No play-by-play of a dream today. I don't remember most of it, and what I do remember, I don't recall in detail.
I remember talking to my mother, I don't know where, why or when. While chatting, though, she brings up something that happened in one of the other dreams that night. It might have been one of the other dreams, for all I know, but when she mentioned whatever she mentioned, something clicked in my consciousness that she was talking about a dream I had.
Reaching that realization shocked me but nothing extraordinary happened after that. I think I may have dwelled on that realization so deeply that I entered a dream state without visuals or any sensation other than all encompassing yet indescribable feeling. It was a rush yet a feeling of relaxation. It felt like a fuzzy embrace. It felt out of control yet comforting. Maybe it even felt sedating, taking away motivation and just making me wanting to stay there.

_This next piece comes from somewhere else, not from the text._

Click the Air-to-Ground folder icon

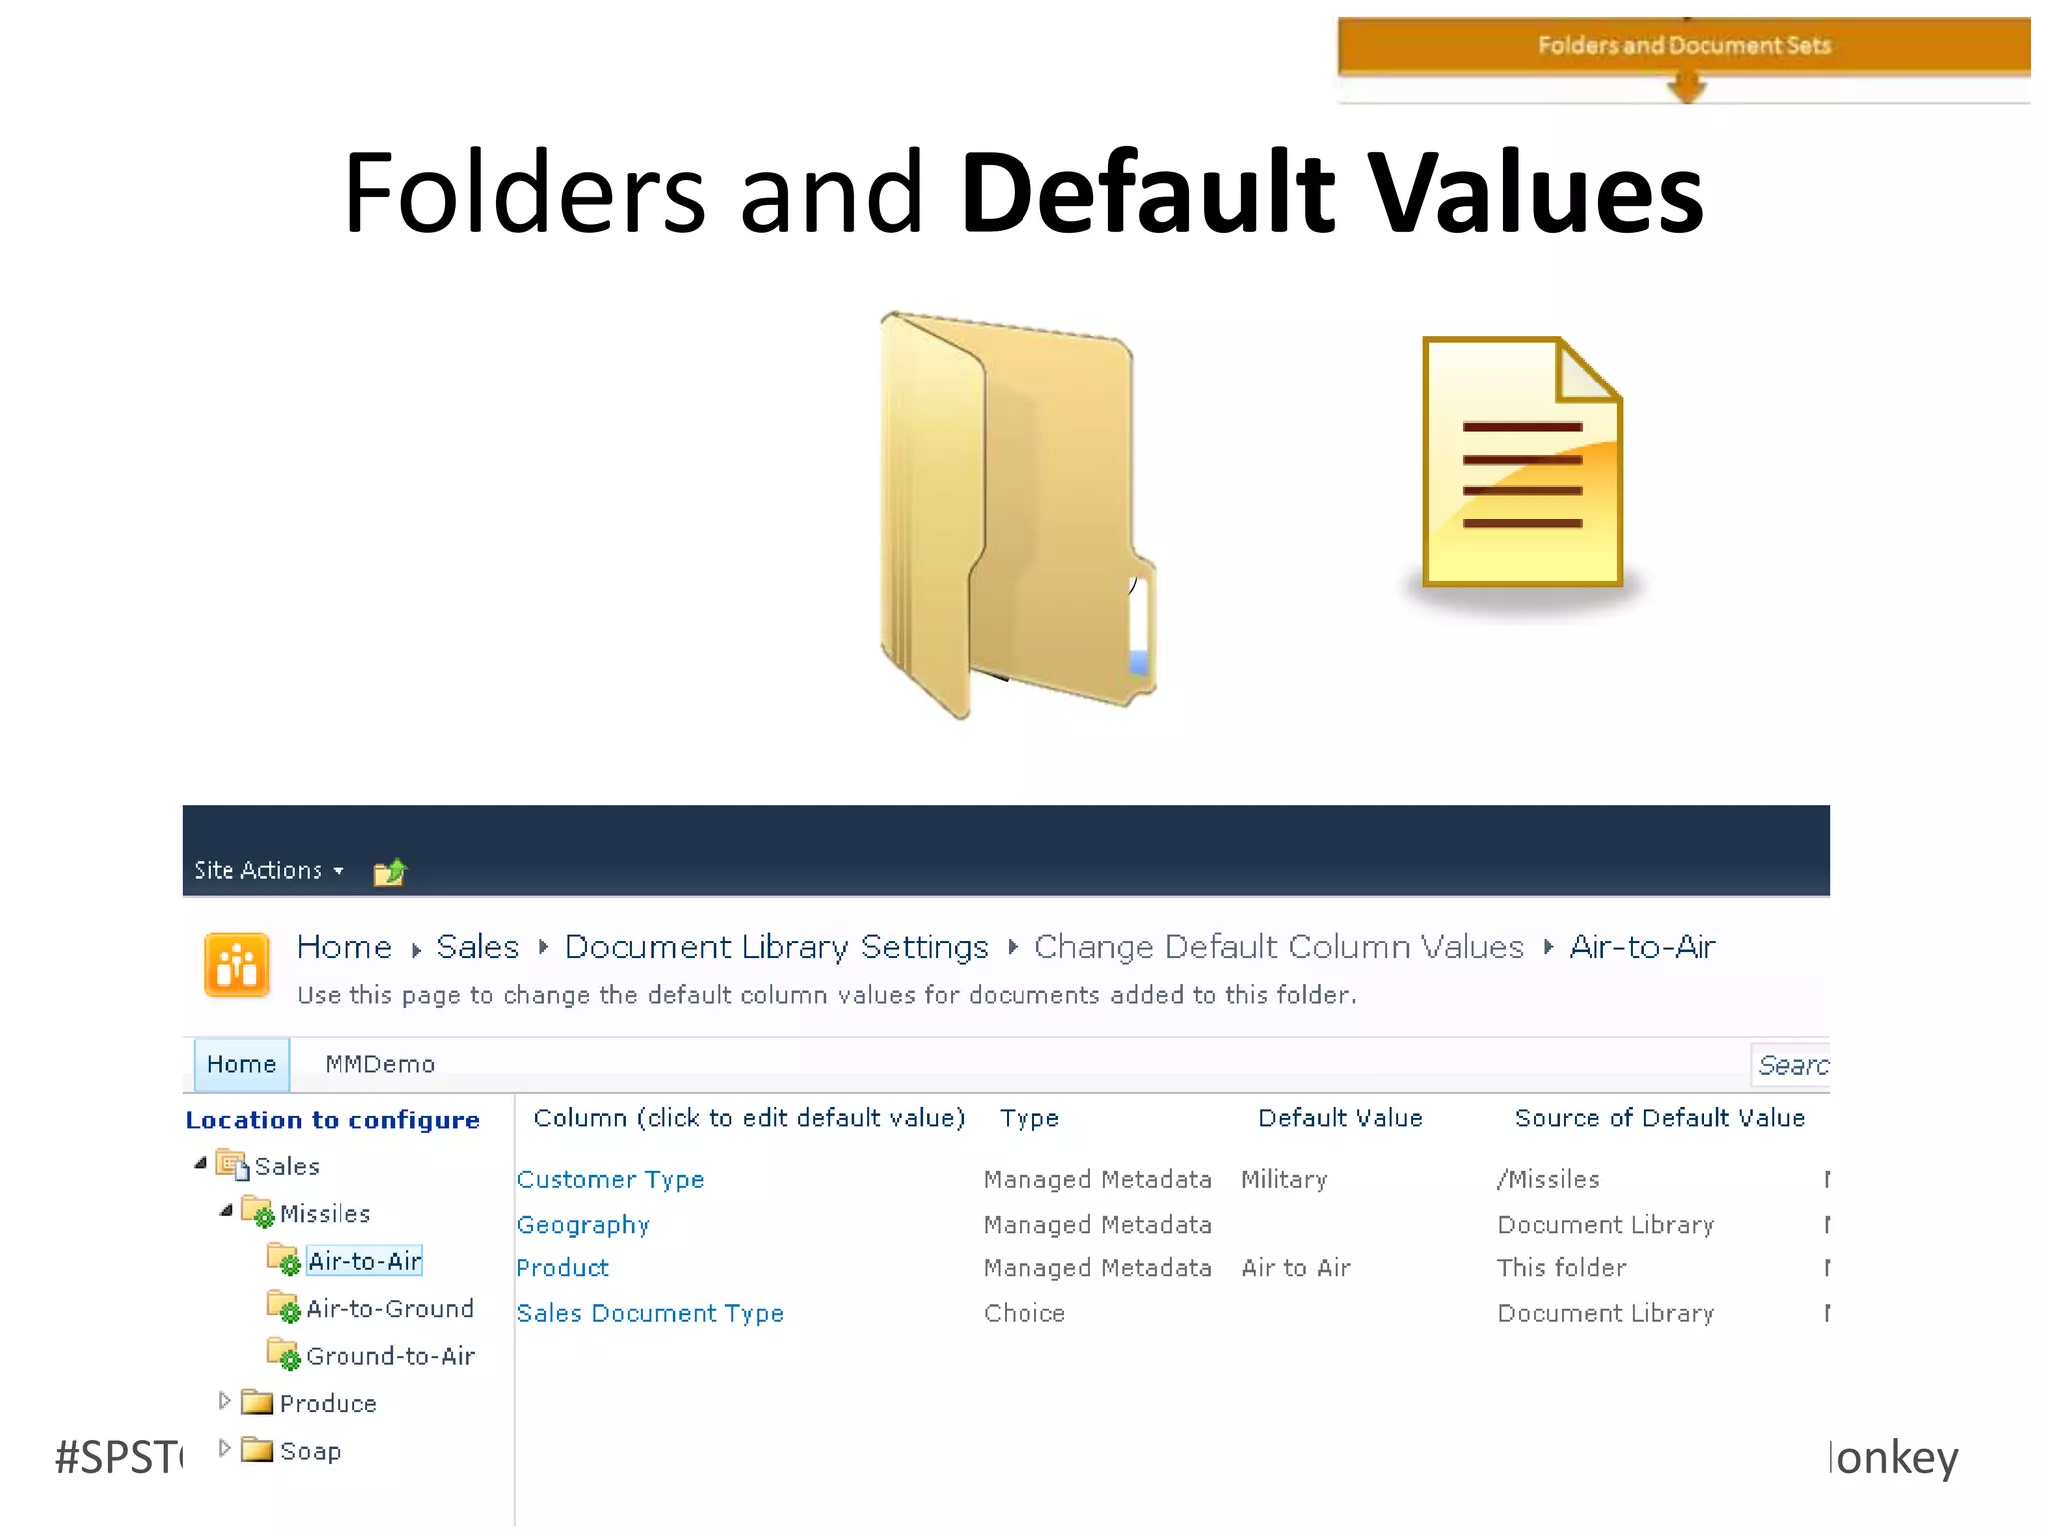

I may have had something of a clue into lucid dreaming when I realized that my dream mom mentioned information from a previous dream that night. As always, though, I either fall into that overwhelming, enveloping comfortable sedative or shrug it off.
Actually, I remember once a dream rewound itself and the cop in that dream tried to force me into doing something in the dream, which felt like a distraction from my realization that I was dreaming. In the end, though, I don't think I entered a lucid state in that dream. I got so involved in fighting the cop and running away from him that I think I forgot about the realization that I was dreaming. My subconscious mind may have successfully distracted me there. . ..
I should head to bed now, though. Not only is it late, but I'm tired, too. Dreaming makes for a great opportunity for fun.